Election for the Sixteenth Legislative Assembly was held in the Indian state of Punjab. Polling was done on 20 February 2022 to elect the 117 members of the Punjab Legislative Assembly. The counting of votes declaration of results was done on 10 March 2022. The Fifteenth Punjab assembly was dissolved on 11 March 2022. The dissolution was necessitated after the results of the election was declared on 10 March.

In the Sixteenth Punjab Legislative Assembly, 92 members of the ruling Aam Aadmi Party form the treasury benches. The main opposition party in the assembly is Indian National Congress with 18 seats. The other parties which are in opposition are the Shiromani Akali Dal, the Bharatiya Janata Party, the Bahujan Samaj Party and independents. AAP MLA, Kultar Singh Sandhwan was announced as the speaker of the assembly.

History 
Chief Minister Bhagwant Mann took the oath of office on March 16 at Khatkar Kalan, the ancestral village of Bhagat Singh. Inderbir Singh Nijjar took the oath as Protem Speaker. On 17 March Nijjar administered the oath of office to all the 117 legislators of the Sixteenth Punjab Legislative assembly. Other 10  cabinet ministers of the Mann ministry, took oath on 19 March.

On 22 June 2022, Speaker Kultar Singh Sandhwan announced that the Punjab legislators will get answers on all issues that they raise during the Assembly debates. The answers would be provided during the Zero Hour.  This was done for the first time in the history of Punjab Assembly.

Operation Lotus
Aam Aadmi Party, the ruling party in Punjab, accused BJP of spending ₹1375 Crore in Punjab to bribe the AAP MLAs as part of Operation Lotus. Punjab's Finance Minister Harpal Singh Cheema said in a press conference, "Our MLAs have been approached with offers of up to Rs 25 crore to break away from AAP. The MLAs were told: “bade bau ji se milwayenge”. These MLAs have also been offered big posts. They were told that if you get more MLAs along, you would be given upto Rs 75 crore," 

AAP government called a special Session of the Assembly on September 22 to bring a "confidence motion". Governor Banwarilal Purohit refused to allow permission for the special session. AAP said that Governor was acting on the behest of BJP in cancelling the September 22 session so that Operation Lotus can succeed. Business Advisory Committee of the Assembly has representatives of all the parties and it decides the legislative business that occurs in the Assembly. The opposition parties Congress, SAD and BJP hailed governors decision to prevent the special session from occurring. CM Mann said that "Gov/Presi consent before any session of Legislature is a formality. In 75 years, no Presi/Gov ever asked list of Legislative business before calling session. Legislative business is decided by BAC (Business Advisory Committee of the House) and Speaker. Next Gov will ask all speeches also to be approved by him. Its too much." On 25 September, Purohit agreed to summon the special session of the Assembly.

Leaders

Committees 
List of committees and chairpersons for the term 2022-2023.

Composition

By alliance and party

By constituency

Resolutions passed
On 22nd March, the assembly unanimously passed a resolution to install the statues of Shaheed Bhagat Singh, Dr. Bhim Rao Ambedkar and Maharaja Ranjit Singh in the assembly complex.

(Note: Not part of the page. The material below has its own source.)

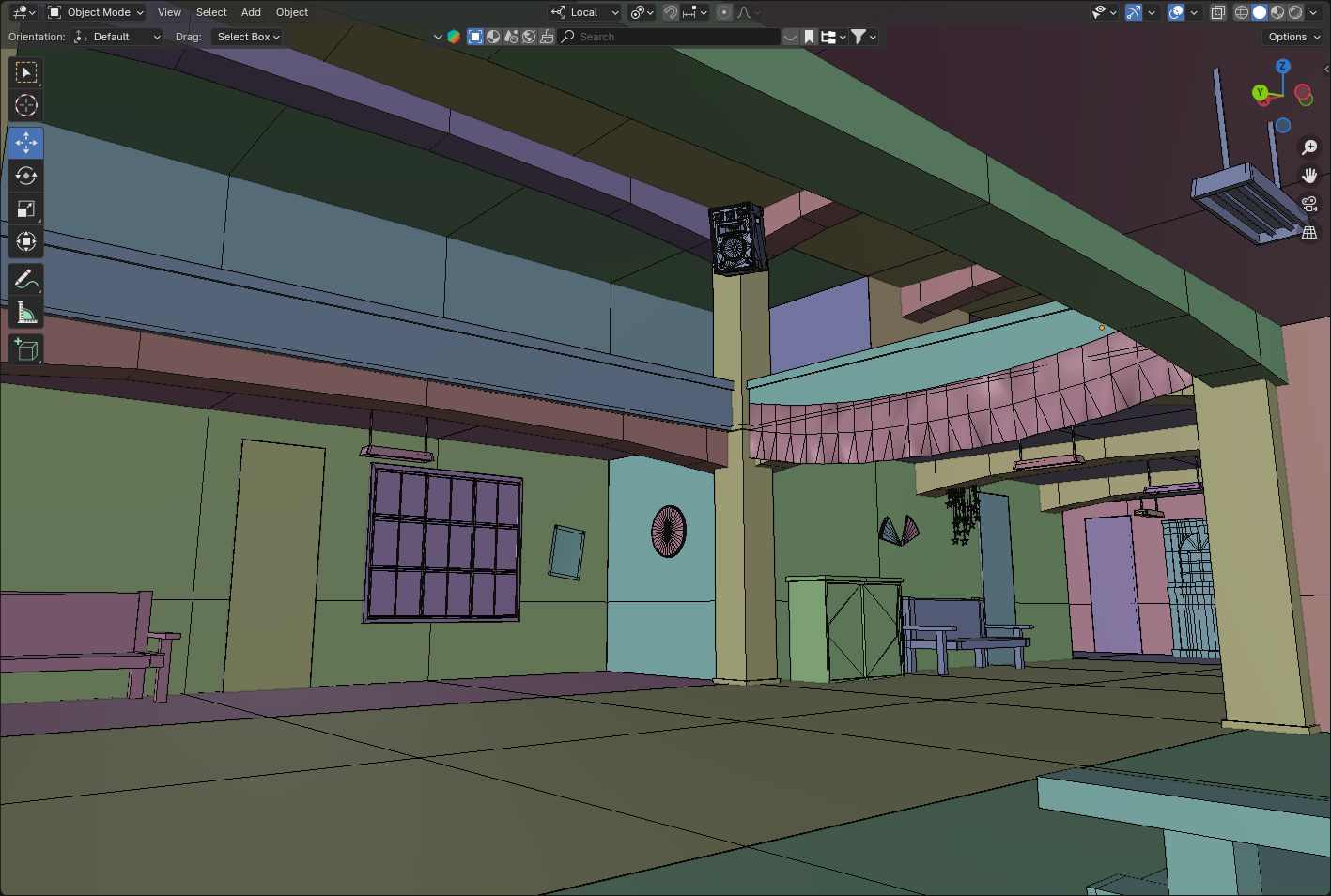Click the 3D Cursor tool
This screenshot has height=896, width=1331.
pos(26,105)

On 1st April, the assembly unanimously passed a resolution to immediately transfer union territory of Chandigarh — the joint capital of Punjab and Haryana, to Punjab.

On 30th June, the assembly passed a resolution recommending the state government that it urges the Government of India to immediately rollback the Agnipath scheme. The resolution was opposed by BJP members of the assembly who were in minority. Punjab was the only state to pass such a resolution.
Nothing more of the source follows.